Starting with the line that contains "This screenshot has width=500, height=375. Task: Open" and going on through the line that contains "(x=20, y=90)", arrange the entries below as a numbered list, leaving out any blank lines.

* [DATA EXCERPTS]:
START

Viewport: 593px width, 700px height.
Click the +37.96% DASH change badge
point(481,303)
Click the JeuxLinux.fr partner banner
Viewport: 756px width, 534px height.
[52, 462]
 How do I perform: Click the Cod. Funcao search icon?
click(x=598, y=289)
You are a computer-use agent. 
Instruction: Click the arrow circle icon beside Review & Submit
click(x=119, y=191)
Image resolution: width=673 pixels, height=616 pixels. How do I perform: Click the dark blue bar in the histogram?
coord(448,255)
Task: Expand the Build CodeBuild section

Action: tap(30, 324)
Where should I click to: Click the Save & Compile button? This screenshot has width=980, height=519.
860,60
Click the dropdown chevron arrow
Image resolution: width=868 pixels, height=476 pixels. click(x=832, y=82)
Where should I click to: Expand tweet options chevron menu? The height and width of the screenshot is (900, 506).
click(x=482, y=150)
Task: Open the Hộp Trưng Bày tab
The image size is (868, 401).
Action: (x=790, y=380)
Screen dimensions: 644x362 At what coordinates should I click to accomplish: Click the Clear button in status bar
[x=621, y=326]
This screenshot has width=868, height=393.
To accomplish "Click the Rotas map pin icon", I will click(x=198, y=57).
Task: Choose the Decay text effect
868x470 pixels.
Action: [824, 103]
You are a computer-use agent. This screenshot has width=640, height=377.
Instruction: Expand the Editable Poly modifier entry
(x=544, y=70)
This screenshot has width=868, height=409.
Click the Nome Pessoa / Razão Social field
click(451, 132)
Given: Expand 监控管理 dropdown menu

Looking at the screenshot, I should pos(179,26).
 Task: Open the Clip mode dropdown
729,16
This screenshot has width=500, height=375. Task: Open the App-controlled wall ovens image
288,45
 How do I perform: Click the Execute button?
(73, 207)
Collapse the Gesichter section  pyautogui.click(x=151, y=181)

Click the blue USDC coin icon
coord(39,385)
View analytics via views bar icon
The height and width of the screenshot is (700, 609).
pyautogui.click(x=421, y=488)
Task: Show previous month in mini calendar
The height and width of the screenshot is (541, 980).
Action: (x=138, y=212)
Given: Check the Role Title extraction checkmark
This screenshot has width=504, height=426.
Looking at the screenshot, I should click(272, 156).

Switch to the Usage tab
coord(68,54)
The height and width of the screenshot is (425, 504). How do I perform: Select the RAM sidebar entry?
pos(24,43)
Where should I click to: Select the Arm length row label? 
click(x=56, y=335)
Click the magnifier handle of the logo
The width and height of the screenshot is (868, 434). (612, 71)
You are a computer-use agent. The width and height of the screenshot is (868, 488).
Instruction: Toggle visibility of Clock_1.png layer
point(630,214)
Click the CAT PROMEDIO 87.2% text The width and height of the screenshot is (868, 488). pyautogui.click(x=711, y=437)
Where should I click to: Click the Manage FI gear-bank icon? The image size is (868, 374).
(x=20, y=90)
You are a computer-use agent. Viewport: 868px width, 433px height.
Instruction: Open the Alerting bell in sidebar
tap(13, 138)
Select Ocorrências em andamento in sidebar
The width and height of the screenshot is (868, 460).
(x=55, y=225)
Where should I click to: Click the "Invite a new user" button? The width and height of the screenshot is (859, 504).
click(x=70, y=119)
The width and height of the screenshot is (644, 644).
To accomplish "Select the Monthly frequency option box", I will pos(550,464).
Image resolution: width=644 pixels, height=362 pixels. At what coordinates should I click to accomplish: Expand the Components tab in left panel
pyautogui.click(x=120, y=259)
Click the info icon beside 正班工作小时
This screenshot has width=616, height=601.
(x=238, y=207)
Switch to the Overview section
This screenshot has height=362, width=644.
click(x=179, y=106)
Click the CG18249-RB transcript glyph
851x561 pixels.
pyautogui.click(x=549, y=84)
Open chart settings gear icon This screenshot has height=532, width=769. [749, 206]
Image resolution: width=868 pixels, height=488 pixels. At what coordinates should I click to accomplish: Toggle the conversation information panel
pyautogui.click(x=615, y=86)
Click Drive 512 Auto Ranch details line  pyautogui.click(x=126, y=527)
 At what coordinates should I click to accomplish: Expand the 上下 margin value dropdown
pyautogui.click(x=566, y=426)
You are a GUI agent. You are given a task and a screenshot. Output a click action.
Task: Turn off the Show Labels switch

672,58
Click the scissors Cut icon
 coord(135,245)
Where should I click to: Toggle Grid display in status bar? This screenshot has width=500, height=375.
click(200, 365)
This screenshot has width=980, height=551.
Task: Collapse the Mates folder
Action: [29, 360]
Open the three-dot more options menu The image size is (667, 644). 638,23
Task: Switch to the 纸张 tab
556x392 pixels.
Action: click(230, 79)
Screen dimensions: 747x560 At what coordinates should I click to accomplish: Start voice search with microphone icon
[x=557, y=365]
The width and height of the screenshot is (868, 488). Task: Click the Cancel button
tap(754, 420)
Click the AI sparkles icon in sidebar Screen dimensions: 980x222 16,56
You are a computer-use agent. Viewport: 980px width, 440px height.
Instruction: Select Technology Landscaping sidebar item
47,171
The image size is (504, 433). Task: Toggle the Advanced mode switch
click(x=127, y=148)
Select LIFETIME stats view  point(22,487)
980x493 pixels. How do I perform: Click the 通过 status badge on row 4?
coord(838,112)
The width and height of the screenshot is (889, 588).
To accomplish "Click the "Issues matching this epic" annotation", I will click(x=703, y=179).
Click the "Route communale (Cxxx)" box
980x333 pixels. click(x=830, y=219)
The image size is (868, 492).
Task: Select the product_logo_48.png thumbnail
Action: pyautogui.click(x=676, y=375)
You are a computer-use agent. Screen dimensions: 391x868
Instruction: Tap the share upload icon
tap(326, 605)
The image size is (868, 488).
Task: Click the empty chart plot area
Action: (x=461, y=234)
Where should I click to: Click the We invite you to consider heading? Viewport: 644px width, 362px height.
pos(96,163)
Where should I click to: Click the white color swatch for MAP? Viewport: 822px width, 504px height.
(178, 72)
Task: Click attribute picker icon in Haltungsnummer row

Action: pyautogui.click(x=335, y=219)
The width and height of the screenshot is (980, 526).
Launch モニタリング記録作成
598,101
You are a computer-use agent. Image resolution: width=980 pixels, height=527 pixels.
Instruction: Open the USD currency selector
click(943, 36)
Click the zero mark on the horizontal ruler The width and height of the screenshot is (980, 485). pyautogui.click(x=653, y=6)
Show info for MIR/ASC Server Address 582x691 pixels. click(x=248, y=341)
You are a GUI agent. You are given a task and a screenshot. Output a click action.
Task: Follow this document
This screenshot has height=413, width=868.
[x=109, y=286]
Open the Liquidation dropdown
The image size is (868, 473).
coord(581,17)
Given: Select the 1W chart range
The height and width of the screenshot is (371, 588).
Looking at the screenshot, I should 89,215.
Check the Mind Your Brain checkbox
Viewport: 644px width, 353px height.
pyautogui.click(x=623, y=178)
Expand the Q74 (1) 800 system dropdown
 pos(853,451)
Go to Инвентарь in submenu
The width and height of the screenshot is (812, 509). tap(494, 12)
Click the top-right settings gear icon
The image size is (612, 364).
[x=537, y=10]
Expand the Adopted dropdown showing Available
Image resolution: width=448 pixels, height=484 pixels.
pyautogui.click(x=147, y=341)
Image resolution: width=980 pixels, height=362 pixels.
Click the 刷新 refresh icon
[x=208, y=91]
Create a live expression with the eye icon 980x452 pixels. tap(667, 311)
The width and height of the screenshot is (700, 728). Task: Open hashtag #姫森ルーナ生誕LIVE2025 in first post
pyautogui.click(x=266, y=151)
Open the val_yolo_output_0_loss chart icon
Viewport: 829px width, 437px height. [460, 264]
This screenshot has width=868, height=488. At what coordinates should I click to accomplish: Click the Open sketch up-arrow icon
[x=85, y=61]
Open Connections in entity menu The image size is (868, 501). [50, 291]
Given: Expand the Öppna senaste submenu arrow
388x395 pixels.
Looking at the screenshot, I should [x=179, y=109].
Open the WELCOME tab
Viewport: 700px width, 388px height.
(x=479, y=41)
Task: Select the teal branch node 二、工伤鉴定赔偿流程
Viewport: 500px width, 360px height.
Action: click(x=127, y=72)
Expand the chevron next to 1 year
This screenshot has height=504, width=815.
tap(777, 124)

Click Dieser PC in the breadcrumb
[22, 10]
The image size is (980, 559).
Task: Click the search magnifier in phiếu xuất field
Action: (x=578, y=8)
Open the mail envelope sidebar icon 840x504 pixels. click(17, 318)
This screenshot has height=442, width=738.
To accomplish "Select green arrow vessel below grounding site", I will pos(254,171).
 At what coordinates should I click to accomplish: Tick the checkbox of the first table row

END

* [RESPONSE]:
1. This screenshot has width=500, height=375. Task: Open the App-controlled wall ovens image
2. 288,45
3.  How do I perform: Click the Execute button?
4. (73, 207)
5. Collapse the Gesichter section  pyautogui.click(x=151, y=181)
6. Click the blue USDC coin icon
7. coord(39,385)
8. View analytics via views bar icon
9. The height and width of the screenshot is (700, 609).
10. pyautogui.click(x=421, y=488)
11. Task: Show previous month in mini calendar
12. The height and width of the screenshot is (541, 980).
13. Action: (x=138, y=212)
14. Given: Check the Role Title extraction checkmark
15. This screenshot has width=504, height=426.
16. Looking at the screenshot, I should click(272, 156).
17. Switch to the Usage tab
18. coord(68,54)
19. The height and width of the screenshot is (425, 504). How do I perform: Select the RAM sidebar entry?
20. pos(24,43)
21. Where should I click to: Select the Arm length row label? 
22. click(x=56, y=335)
23. Click the magnifier handle of the logo
24. The width and height of the screenshot is (868, 434). (612, 71)
25. You are a computer-use agent. The width and height of the screenshot is (868, 488).
26. Instruction: Toggle visibility of Clock_1.png layer
27. point(630,214)
28. Click the CAT PROMEDIO 87.2% text The width and height of the screenshot is (868, 488). pyautogui.click(x=711, y=437)
29. Where should I click to: Click the Manage FI gear-bank icon? The image size is (868, 374).
30. (x=20, y=90)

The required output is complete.